begin

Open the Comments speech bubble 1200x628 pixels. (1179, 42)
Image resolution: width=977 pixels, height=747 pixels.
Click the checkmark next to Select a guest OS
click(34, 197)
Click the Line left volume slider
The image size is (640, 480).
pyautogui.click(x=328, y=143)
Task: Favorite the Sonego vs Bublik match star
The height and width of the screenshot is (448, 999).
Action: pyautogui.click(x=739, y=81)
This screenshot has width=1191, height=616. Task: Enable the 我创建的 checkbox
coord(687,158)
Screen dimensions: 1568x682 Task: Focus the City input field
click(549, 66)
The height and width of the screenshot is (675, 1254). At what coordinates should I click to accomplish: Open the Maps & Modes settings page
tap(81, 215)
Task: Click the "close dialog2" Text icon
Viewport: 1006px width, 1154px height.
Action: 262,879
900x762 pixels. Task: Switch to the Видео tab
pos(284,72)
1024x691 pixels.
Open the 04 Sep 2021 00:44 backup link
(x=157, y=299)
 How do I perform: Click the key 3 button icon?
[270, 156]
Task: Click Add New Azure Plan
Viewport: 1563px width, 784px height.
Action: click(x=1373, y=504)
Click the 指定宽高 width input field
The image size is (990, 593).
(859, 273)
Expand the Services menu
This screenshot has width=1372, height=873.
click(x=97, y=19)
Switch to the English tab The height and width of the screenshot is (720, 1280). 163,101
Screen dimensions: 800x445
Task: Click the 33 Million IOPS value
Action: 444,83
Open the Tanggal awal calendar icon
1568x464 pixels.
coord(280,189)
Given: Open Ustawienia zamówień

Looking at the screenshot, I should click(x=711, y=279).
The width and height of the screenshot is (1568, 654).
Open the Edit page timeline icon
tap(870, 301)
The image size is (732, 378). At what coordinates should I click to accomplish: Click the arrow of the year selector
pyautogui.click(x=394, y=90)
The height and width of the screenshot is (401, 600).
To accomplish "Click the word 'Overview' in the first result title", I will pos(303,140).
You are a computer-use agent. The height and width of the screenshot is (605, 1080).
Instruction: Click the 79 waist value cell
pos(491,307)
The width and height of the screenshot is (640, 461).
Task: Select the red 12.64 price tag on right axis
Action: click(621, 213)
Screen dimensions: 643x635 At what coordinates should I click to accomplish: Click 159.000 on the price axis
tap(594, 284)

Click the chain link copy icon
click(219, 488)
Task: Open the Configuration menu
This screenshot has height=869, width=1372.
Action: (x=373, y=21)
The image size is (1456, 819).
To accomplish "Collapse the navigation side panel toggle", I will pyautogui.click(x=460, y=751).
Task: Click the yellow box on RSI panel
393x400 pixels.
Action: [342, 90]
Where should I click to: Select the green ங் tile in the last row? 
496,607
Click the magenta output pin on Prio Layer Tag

end

Please format the rows above as a JSON list of strings, one string per line, with blank lines omitted.

| TASK OUTPUT |
[
  "Open the Comments speech bubble 1200x628 pixels. (1179, 42)",
  "Image resolution: width=977 pixels, height=747 pixels.",
  "Click the checkmark next to Select a guest OS",
  "click(34, 197)",
  "Click the Line left volume slider",
  "The image size is (640, 480).",
  "pyautogui.click(x=328, y=143)",
  "Task: Favorite the Sonego vs Bublik match star",
  "The height and width of the screenshot is (448, 999).",
  "Action: pyautogui.click(x=739, y=81)",
  "This screenshot has width=1191, height=616. Task: Enable the 我创建的 checkbox",
  "coord(687,158)",
  "Screen dimensions: 1568x682 Task: Focus the City input field",
  "click(549, 66)",
  "The height and width of the screenshot is (675, 1254). At what coordinates should I click to accomplish: Open the Maps & Modes settings page",
  "tap(81, 215)",
  "Task: Click the \"close dialog2\" Text icon",
  "Viewport: 1006px width, 1154px height.",
  "Action: 262,879",
  "900x762 pixels. Task: Switch to the Видео tab",
  "pos(284,72)",
  "1024x691 pixels.",
  "Open the 04 Sep 2021 00:44 backup link",
  "(x=157, y=299)",
  " How do I perform: Click the key 3 button icon?",
  "[270, 156]",
  "Task: Click Add New Azure Plan",
  "Viewport: 1563px width, 784px height.",
  "Action: click(x=1373, y=504)",
  "Click the 指定宽高 width input field",
  "The image size is (990, 593).",
  "(859, 273)",
  "Expand the Services menu",
  "This screenshot has width=1372, height=873.",
  "click(x=97, y=19)",
  "Switch to the English tab The height and width of the screenshot is (720, 1280). 163,101",
  "Screen dimensions: 800x445",
  "Task: Click the 33 Million IOPS value",
  "Action: 444,83",
  "Open the Tanggal awal calendar icon",
  "1568x464 pixels.",
  "coord(280,189)",
  "Given: Open Ustawienia zamówień",
  "Looking at the screenshot, I should click(x=711, y=279).",
  "The width and height of the screenshot is (1568, 654).",
  "Open the Edit page timeline icon",
  "tap(870, 301)",
  "The image size is (732, 378). At what coordinates should I click to accomplish: Click the arrow of the year selector",
  "pyautogui.click(x=394, y=90)",
  "The height and width of the screenshot is (401, 600).",
  "To accomplish \"Click the word 'Overview' in the first result title\", I will pos(303,140).",
  "You are a computer-use agent. The height and width of the screenshot is (605, 1080).",
  "Instruction: Click the 79 waist value cell",
  "pos(491,307)",
  "The width and height of the screenshot is (640, 461).",
  "Task: Select the red 12.64 price tag on right axis",
  "Action: click(621, 213)",
  "Screen dimensions: 643x635 At what coordinates should I click to accomplish: Click 159.000 on the price axis",
  "tap(594, 284)",
  "Click the chain link copy icon",
  "click(219, 488)",
  "Task: Open the Configuration menu",
  "This screenshot has height=869, width=1372.",
  "Action: (x=373, y=21)",
  "The image size is (1456, 819).",
  "To accomplish \"Collapse the navigation side panel toggle\", I will pyautogui.click(x=460, y=751).",
  "Task: Click the yellow box on RSI panel",
  "393x400 pixels.",
  "Action: [342, 90]",
  "Where should I click to: Select the green ங் tile in the last row? ",
  "496,607",
  "Click the magenta output pin on Prio Layer Tag"
]